Please Hollywood take note of good, even if it is basic, storytelling and how it works. These guys did it right.

To pull the words off the page, you need a man with a vision and that man is Travis Knight, who served as lead animator on Coraline, Paranorman, and The Boxtrolls. This is first time in the directors chair; which isn’t bad for the guy who is CEO of Laika. Between that dual position and the indicators from the writers. This is a project of passion. So to answer the question from earlier of why? They love it. This is what they do and they do it well. The love and passion for this kind of film making is evident as the movie really does have soul.

You have writers, a director, a talented staff of animators, but now you need to give your characters a voice. Charlize Theron voices Monkey, with Art Parkinson (San Andreas and Rickon Stark from Got) as Kubo. Matthew McConaughey is Beetle. They and the rest of the voice cast complete the work. They breath the final bits of life into these characters and make them more. Not surprisingly they deliver.

From a technical standpoint the stop motion is best in the game. There are some interesting flaws in it, but I have a feeling this is an aesthetic choice or purely a stylistic one that they accepted as part of their designs. Just consider for everything you see move, someone had to make it move. Take a picture, move it again and take another picture. It really is impressive and seeing a shot of how they did a fight in the post credits was even more so. It is cut near perfectly with a pacing that is just right. Musically it is powerful thanks to Dario Marianelli’s score.

TL;DR?

I really love this movie. It made me laugh. It made me cry. It was everything I hoped it would be and more. It avoided a lot of potential tropes and pitfalls with the grace of a crane. It is everything *not* wrong with Hollywood today. It is everything it should be. I really, desperately wish the other executives would visit Focus Pictures, or Laika Animation in Oregon and ask them how they got it so right.

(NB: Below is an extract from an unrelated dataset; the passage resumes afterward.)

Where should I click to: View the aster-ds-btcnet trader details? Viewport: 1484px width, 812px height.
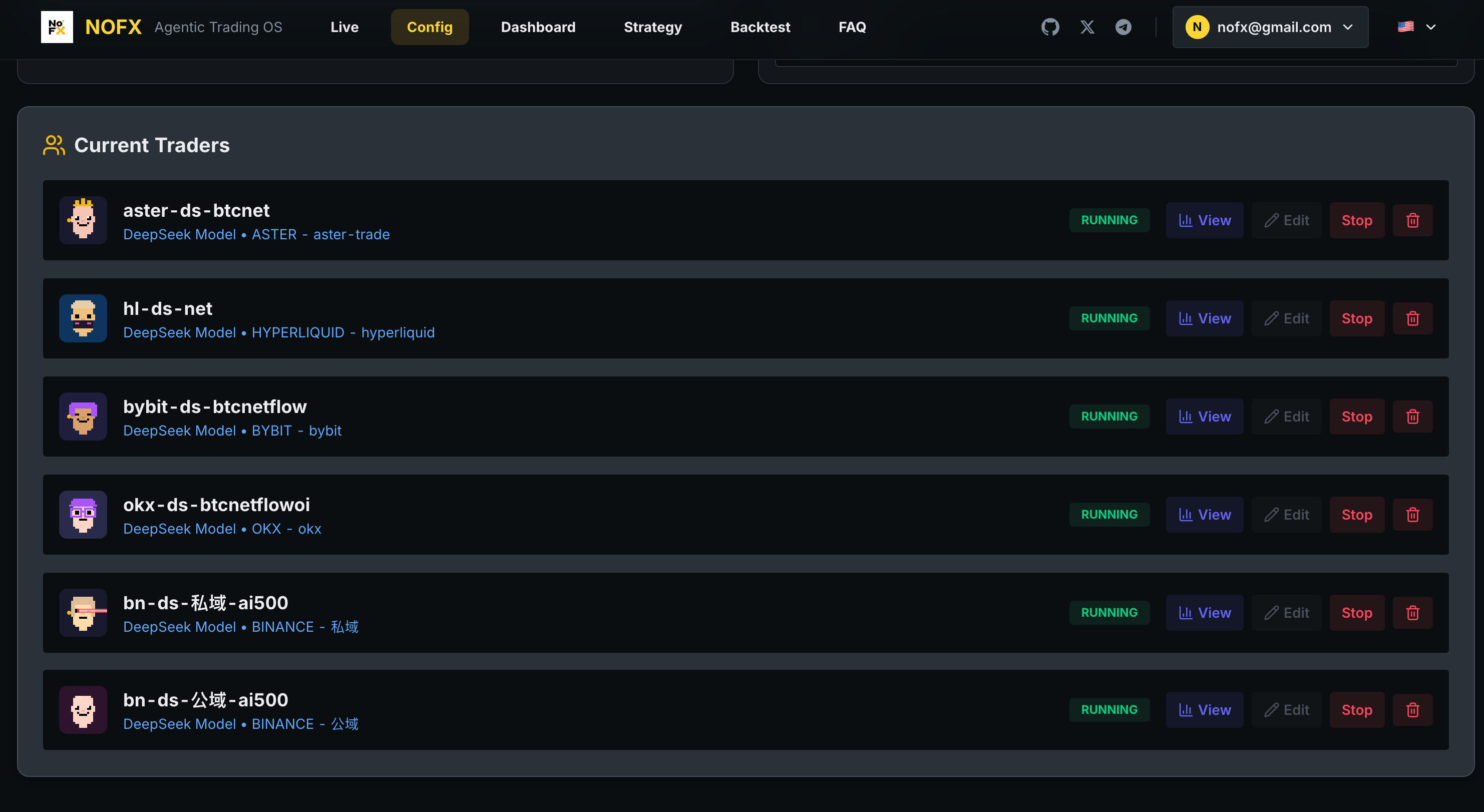point(1205,220)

It absolutely captures the largeness of what a legend in the making should be, but makes it a very small personal story at the same time. It has the grandeur of myth but there’s something so tangible and good in it that it wraps you up comfortably for the two hour run time.

Should you see it?

Yes.

Wait..thats it?

No. I just wanted to be clear. You should see it. I debated about the kids aspect, but I remember I grew up with The Black Cauldron and I turned out ok. It does have some ‘scarier’ moments for the really young, but nothing too terribly intense. There’s a lot for adults to appreciate in this  in craftsmanship alone.

I saw it in 2-D but if you can handle 3-D I think it might be better.

Buying it Blu-Ray?

When can I preorder? Think Laika would send me a copy?

Anything else?

I really want this movie to do good this weekend. I want this studio to succeed and be appreciated. I want this film to be appreciated. Yes, this might be one of the best movies of summer in the all around competition.